Your answer must be the full listing, repeated word for word.

★ ★ ★ ★ ★ ★ ★

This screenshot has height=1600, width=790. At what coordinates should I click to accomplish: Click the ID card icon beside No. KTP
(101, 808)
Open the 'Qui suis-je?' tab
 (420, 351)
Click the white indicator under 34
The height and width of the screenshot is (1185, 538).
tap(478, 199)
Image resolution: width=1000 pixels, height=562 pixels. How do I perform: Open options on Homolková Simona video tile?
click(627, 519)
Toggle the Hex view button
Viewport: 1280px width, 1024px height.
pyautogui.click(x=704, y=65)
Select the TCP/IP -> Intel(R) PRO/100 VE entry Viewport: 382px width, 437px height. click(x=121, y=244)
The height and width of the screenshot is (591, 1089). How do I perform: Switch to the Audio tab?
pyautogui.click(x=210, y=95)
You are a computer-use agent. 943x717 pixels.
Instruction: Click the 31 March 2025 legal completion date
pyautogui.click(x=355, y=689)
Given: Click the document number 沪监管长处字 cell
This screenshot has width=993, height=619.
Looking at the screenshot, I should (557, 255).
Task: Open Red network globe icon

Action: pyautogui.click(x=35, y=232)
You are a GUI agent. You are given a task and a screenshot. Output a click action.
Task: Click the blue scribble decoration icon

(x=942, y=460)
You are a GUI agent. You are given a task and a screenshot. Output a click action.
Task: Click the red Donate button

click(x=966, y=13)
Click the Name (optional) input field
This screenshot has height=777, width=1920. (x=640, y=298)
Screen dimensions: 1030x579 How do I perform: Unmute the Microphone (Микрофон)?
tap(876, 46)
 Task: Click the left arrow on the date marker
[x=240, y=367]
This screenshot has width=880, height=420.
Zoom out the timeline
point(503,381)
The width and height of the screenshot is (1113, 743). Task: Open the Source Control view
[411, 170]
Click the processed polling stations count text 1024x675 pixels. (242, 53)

★ ★ ★ ★ ★ ★ ★

Answer to the exercise
This screenshot has height=1600, width=790. At what coordinates should I click to accomplish: Click the ID card icon beside No. KTP
(101, 808)
Open the 'Qui suis-je?' tab
 (420, 351)
Click the white indicator under 34
The height and width of the screenshot is (1185, 538).
tap(478, 199)
Image resolution: width=1000 pixels, height=562 pixels. How do I perform: Open options on Homolková Simona video tile?
click(627, 519)
Toggle the Hex view button
Viewport: 1280px width, 1024px height.
pyautogui.click(x=704, y=65)
Select the TCP/IP -> Intel(R) PRO/100 VE entry Viewport: 382px width, 437px height. click(x=121, y=244)
The height and width of the screenshot is (591, 1089). How do I perform: Switch to the Audio tab?
pyautogui.click(x=210, y=95)
You are a computer-use agent. 943x717 pixels.
Instruction: Click the 31 March 2025 legal completion date
pyautogui.click(x=355, y=689)
Given: Click the document number 沪监管长处字 cell
This screenshot has width=993, height=619.
Looking at the screenshot, I should (557, 255).
Task: Open Red network globe icon

Action: pyautogui.click(x=35, y=232)
You are a GUI agent. You are given a task and a screenshot. Output a click action.
Task: Click the blue scribble decoration icon

(x=942, y=460)
You are a GUI agent. You are given a task and a screenshot. Output a click action.
Task: Click the red Donate button

click(x=966, y=13)
Click the Name (optional) input field
This screenshot has height=777, width=1920. (x=640, y=298)
Screen dimensions: 1030x579 How do I perform: Unmute the Microphone (Микрофон)?
tap(876, 46)
 Task: Click the left arrow on the date marker
[x=240, y=367]
This screenshot has width=880, height=420.
Zoom out the timeline
point(503,381)
The width and height of the screenshot is (1113, 743). Task: Open the Source Control view
[411, 170]
Click the processed polling stations count text 1024x675 pixels. (242, 53)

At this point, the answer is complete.